## Instructions to follow
Show each line of the data below that contains the string "width". Case counts, so only lines with an exact case match qualify.

## Data for the task
════════

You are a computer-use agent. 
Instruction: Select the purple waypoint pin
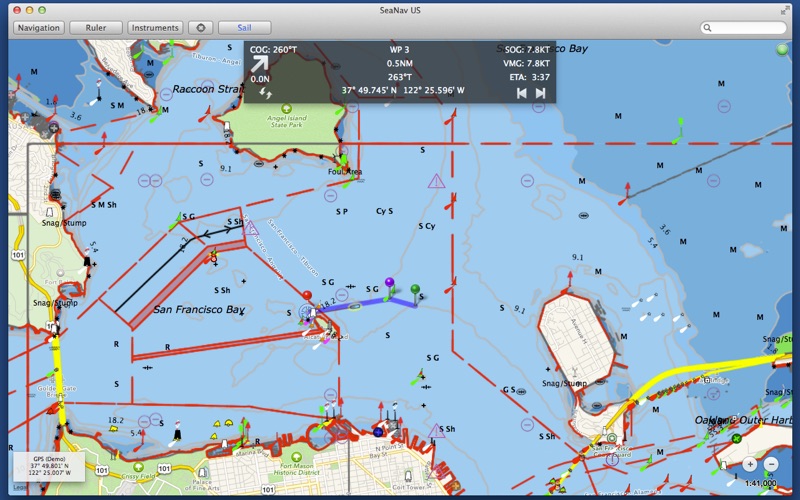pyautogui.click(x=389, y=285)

════════

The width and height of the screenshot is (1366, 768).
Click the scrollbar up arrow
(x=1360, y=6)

════════

## The reply
The width and height of the screenshot is (1366, 768).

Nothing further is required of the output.